(Provided passage):
--

Composite Waveforms

[1]:
import numpy as np

from pulser import Pulse
from pulser.waveforms import (
    BlackmanWaveform,
    RampWaveform,
    CompositeWaveform,
    ConstantWaveform,
)

When creating a Sequence, it’s usually preferable to divide it into a stream of simple pulses. However, this is not always convenient, as the natural breaking point in the amplitude and detuning waveforms may not always match.

In these cases, the CompositeWaveform allows for the creation of a more complex waveform by concatenation of multiple, smaller waveforms. Here’s an example of how to use it:

[2]:
# Defining simple waveforms
pi_pulse = BlackmanWaveform(1000, np.pi)  # Blackman pi-pulse of 1us
up = RampWaveform(500, 0, 5)
down = RampWaveform(500, 5, 0)

# Creating the CompositeWaveform
comp_wf = CompositeWaveform(pi_pulse, up, down)
comp_wf.draw()

# All usual metrics are still availabe
print("Composite pulse duration: ", comp_wf.duration)
print("Composite pulse area: ", comp_wf.integral)

--

(Data listing):
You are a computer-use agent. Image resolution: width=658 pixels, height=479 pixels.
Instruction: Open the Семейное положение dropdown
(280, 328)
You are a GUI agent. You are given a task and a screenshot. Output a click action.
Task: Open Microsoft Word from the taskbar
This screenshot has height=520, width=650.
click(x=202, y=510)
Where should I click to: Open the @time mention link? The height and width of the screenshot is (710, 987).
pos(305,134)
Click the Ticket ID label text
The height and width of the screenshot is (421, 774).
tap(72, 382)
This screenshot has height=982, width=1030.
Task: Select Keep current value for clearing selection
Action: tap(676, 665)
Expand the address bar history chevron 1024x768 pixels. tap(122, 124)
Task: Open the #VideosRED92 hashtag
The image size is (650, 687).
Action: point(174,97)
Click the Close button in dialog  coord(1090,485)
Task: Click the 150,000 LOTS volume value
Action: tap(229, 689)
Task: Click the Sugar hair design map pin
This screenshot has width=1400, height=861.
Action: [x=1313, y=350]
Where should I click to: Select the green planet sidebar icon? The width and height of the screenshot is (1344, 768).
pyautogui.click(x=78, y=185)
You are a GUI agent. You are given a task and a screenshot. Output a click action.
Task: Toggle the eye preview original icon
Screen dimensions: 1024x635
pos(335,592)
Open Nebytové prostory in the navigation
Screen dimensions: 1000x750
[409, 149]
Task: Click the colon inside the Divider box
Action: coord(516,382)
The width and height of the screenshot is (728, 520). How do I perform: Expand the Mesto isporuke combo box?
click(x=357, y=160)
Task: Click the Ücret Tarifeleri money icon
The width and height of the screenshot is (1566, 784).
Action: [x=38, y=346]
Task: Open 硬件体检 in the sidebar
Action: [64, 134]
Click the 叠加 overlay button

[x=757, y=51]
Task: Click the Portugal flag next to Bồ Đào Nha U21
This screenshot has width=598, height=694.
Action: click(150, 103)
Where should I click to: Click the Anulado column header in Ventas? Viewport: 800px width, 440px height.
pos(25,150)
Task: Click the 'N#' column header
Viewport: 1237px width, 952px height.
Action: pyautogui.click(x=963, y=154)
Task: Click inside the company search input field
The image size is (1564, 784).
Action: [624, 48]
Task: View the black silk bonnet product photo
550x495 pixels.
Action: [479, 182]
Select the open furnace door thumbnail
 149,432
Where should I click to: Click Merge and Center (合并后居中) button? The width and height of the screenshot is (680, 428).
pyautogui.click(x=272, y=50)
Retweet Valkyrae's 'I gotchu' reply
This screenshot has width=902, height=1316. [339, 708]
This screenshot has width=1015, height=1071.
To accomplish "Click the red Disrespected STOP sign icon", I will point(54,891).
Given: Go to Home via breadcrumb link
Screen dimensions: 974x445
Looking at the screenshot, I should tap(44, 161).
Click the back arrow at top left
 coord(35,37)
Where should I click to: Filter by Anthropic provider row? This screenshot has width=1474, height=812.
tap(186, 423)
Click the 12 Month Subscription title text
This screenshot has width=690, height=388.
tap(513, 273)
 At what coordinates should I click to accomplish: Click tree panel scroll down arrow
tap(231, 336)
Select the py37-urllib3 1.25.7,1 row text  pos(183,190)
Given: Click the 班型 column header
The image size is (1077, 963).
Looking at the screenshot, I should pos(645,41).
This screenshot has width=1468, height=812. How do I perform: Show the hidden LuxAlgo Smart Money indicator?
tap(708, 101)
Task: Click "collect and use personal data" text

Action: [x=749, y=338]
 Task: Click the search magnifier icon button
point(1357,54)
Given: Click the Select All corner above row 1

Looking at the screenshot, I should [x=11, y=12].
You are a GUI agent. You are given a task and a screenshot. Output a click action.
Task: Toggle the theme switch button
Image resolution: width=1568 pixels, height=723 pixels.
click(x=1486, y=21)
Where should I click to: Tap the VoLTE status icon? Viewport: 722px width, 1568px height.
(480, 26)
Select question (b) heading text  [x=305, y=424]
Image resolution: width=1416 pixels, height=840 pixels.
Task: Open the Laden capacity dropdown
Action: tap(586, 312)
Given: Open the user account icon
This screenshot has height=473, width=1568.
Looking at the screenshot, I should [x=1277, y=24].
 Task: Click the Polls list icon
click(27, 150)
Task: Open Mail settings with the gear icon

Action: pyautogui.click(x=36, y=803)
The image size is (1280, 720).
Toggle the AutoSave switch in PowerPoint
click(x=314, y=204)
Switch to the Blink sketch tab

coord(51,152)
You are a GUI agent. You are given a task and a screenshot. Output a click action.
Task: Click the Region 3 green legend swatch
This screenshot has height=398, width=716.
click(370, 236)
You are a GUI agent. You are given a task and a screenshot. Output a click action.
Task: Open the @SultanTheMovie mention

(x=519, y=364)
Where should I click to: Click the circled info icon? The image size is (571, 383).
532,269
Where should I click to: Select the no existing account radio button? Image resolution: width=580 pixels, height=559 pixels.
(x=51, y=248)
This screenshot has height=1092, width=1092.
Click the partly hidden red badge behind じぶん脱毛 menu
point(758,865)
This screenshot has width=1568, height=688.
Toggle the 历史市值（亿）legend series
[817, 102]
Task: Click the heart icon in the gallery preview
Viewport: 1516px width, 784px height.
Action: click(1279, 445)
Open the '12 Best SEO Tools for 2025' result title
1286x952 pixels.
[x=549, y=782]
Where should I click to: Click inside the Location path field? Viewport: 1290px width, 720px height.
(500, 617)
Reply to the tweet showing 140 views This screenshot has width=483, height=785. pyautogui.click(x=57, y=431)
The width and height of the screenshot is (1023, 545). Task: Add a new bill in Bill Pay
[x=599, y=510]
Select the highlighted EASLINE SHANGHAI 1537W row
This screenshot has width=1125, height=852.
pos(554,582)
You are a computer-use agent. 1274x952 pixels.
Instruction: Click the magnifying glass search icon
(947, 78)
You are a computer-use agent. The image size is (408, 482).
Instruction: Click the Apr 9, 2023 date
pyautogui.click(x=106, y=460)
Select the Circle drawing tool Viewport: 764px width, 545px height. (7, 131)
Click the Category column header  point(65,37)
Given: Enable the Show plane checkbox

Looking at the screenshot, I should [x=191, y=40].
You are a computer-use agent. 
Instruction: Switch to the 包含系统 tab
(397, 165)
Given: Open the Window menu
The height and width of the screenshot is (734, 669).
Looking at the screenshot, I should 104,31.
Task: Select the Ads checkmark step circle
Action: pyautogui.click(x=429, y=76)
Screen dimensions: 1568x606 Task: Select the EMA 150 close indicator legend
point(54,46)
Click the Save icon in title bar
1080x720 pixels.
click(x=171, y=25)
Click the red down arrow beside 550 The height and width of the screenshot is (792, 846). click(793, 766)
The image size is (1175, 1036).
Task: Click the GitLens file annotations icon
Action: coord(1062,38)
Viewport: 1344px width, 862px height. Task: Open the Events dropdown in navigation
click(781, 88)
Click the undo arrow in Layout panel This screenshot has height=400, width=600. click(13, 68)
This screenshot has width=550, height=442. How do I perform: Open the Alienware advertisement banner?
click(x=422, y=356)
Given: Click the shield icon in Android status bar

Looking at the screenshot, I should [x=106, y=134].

--

(Objectives):
A. Can you duplicate the records' lines between the one holding "Where should I click to: Click the Anulado" and the one holding "tap(708, 101)", inclusive?
B. Can you pick up the composite waveforms tutorial where it stops and keep writing it?
The composite waveforms tutorial and the records come from separate sources.

(Answers in order):
A.
Where should I click to: Click the Anulado column header in Ventas? Viewport: 800px width, 440px height.
pos(25,150)
Task: Click the 'N#' column header
Viewport: 1237px width, 952px height.
Action: pyautogui.click(x=963, y=154)
Task: Click inside the company search input field
The image size is (1564, 784).
Action: [624, 48]
Task: View the black silk bonnet product photo
550x495 pixels.
Action: [479, 182]
Select the open furnace door thumbnail
 149,432
Where should I click to: Click Merge and Center (合并后居中) button? The width and height of the screenshot is (680, 428).
pyautogui.click(x=272, y=50)
Retweet Valkyrae's 'I gotchu' reply
This screenshot has width=902, height=1316. [339, 708]
This screenshot has width=1015, height=1071.
To accomplish "Click the red Disrespected STOP sign icon", I will point(54,891).
Given: Go to Home via breadcrumb link
Screen dimensions: 974x445
Looking at the screenshot, I should tap(44, 161).
Click the back arrow at top left
 coord(35,37)
Where should I click to: Filter by Anthropic provider row? This screenshot has width=1474, height=812.
tap(186, 423)
Click the 12 Month Subscription title text
This screenshot has width=690, height=388.
tap(513, 273)
 At what coordinates should I click to accomplish: Click tree panel scroll down arrow
tap(231, 336)
Select the py37-urllib3 1.25.7,1 row text  pos(183,190)
Given: Click the 班型 column header
The image size is (1077, 963).
Looking at the screenshot, I should pos(645,41).
This screenshot has width=1468, height=812. How do I perform: Show the hidden LuxAlgo Smart Money indicator?
tap(708, 101)

B.
../_images/tutorials_composite_wfs_3_0.png
Composite pulse duration:  2000
Composite pulse area:  5.641592653589793

Say that this waveform modulates the amplitude, but alongside it we would like a detuning in the form of a RampWaveform, going from \(-10\) to \(2\) rad/µs. Without the composite waveform, we would be forced to calculate the detuning values at \(t=1000\) ns and \(t=1500\) ns, in order to create three separate ramps. Instead, we can make a single ramp and use it to create a single pulse:

[3]:
detuning_ramp = RampWaveform(comp_wf.duration, -10, 2)

pulse = Pulse(comp_wf, detuning_ramp, phase=0)
pulse.draw()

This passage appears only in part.